Vaccination Coordination: A new role for home health

Home health and hospice agencies have played a critical role in pandemic response since the beginning of the COVID-19 crisis, providing health care and personal care at home—including COVID-19 care—keeping patients safer and reducing the pressures on hospitals and long-term care facilities.

Now home health agencies and hospice agencies have a new role—making sure homebound Vermonters eligible for COVID-19 vaccinations can get them. They began by screening the Vermonters they serve to identify anyone who cannot safely get to a vaccination clinic.

On February 5, teams of home health and hospice agency nurses and emergency medical services (EMS) providers began vaccinating homebound Vermonters—and eligible family members—at home. This was the culmination of several weeks of planning to address the storage, transportation and scheduling challenges that come with the vaccines that are currently available. Once a vaccination team receives thawed vials of vaccine from the department of health, they have five days to administer it all. When a vial is opened and transferred to individual syringes, vaccination teams have six hours to administer those doses.

From talking with my counterparts in other parts of the country, it’s clear that Vermont is a leader in vaccinating homebound individuals. I'm so proud of this effort, pictured in the photos below—a wonderful demonstration that Vermonters know what "we're all in this together" really means.

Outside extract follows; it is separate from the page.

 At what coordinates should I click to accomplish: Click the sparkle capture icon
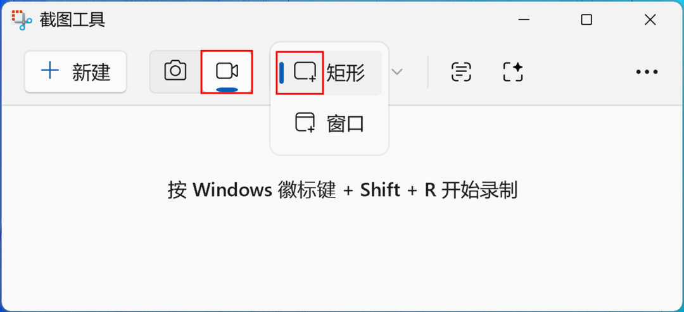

The next step is identifying homebound Vermonters who are not directly served by home health and hospice agencies. In many communities, that work has already begun, with the home health and hospice agencies taking a lead role in collecting information from the communities. Agencies have also shared their expertise with the state officials who are planning a coordinated statewide approach to identifying homebound Vermonters. As I’ve said before, we will not leave any homebound Vermonter behind.